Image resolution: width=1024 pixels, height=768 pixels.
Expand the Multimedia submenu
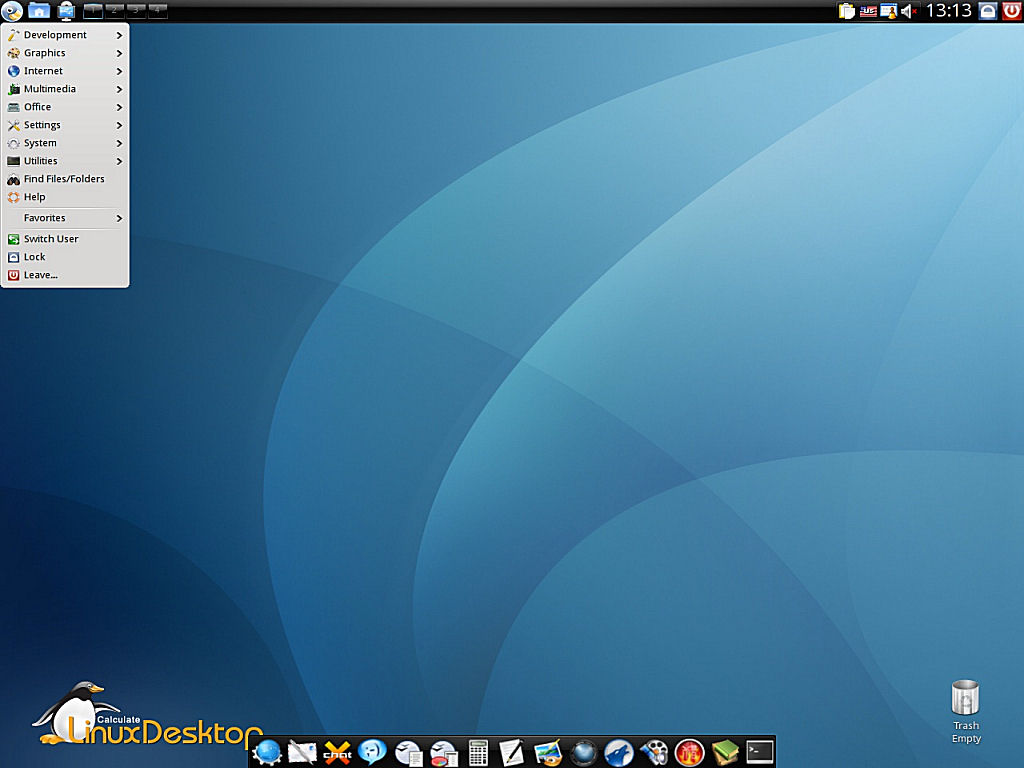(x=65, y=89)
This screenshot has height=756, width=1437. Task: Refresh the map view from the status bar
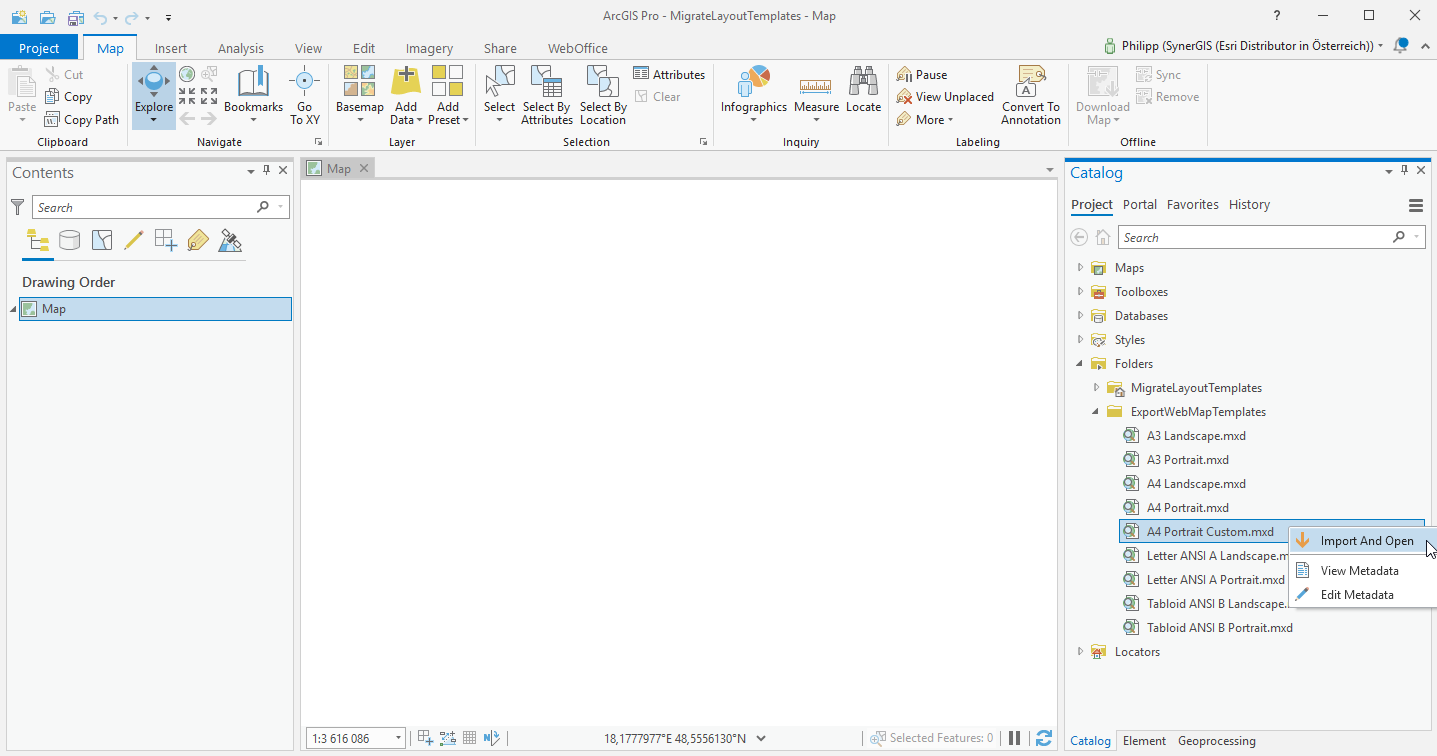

--

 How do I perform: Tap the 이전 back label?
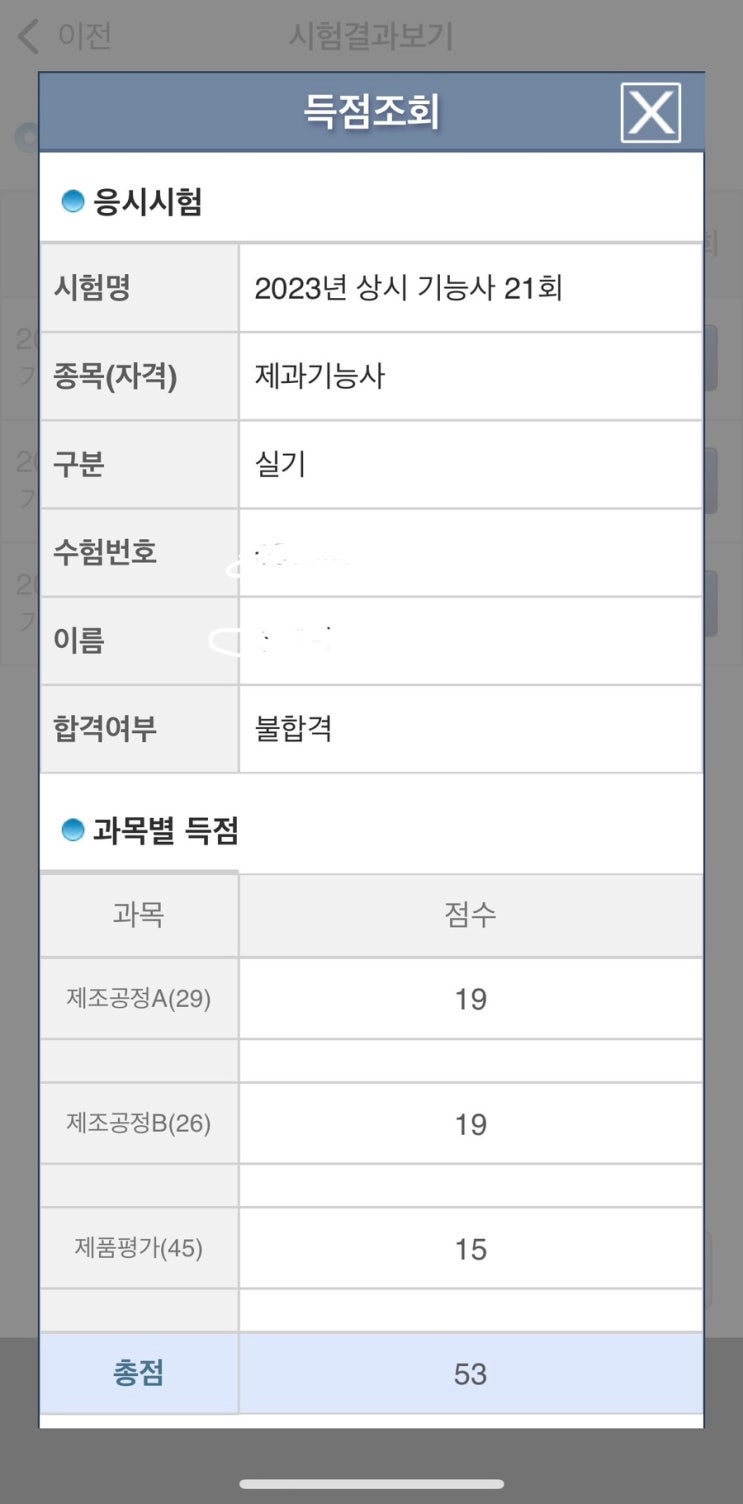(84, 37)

---

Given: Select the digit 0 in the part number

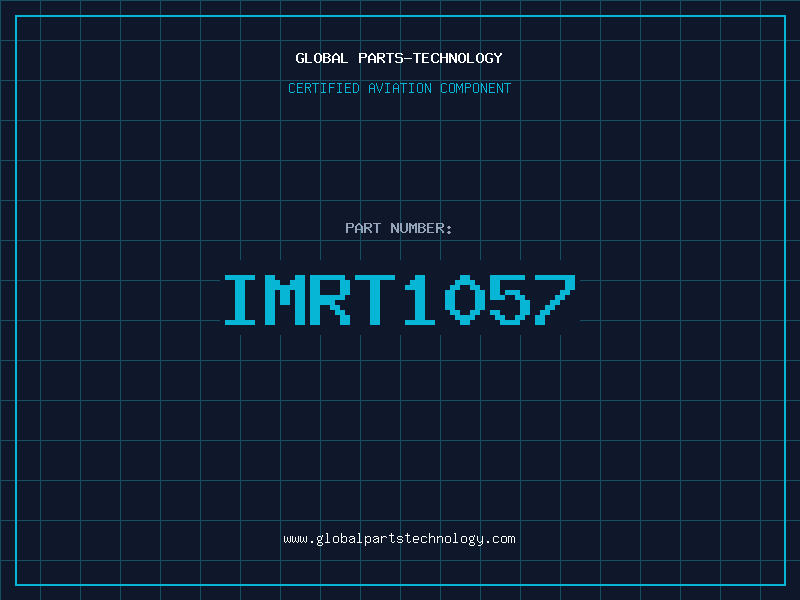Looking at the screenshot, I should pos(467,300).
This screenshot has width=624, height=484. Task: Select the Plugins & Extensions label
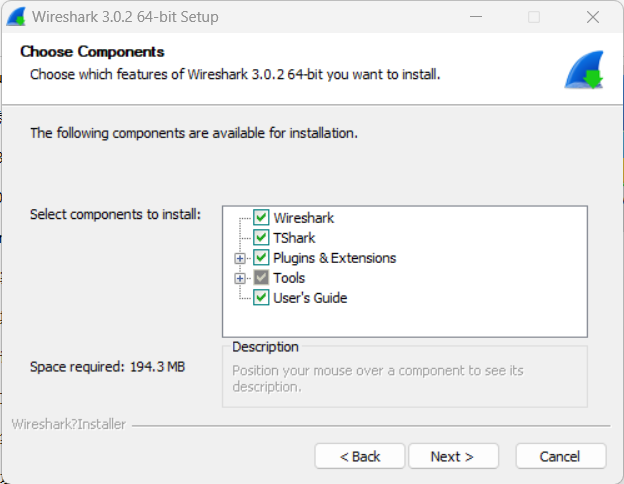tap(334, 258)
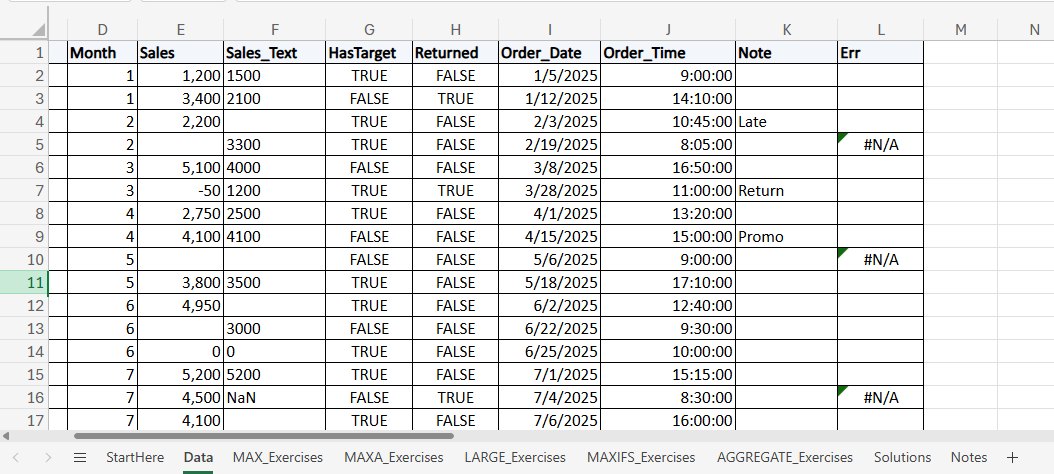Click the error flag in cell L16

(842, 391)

Your instructions:
In the listing above, find the line with "Image resolution: width=1024" and the line with "This screenshot has height=756, width=1437.". Set down both and every line between them, minus the pictures.

Solution to the exercise:
Image resolution: width=1024 pixels, height=768 pixels.
Expand the Multimedia submenu
(x=65, y=89)
This screenshot has height=756, width=1437. Task: Refresh the map view from the status bar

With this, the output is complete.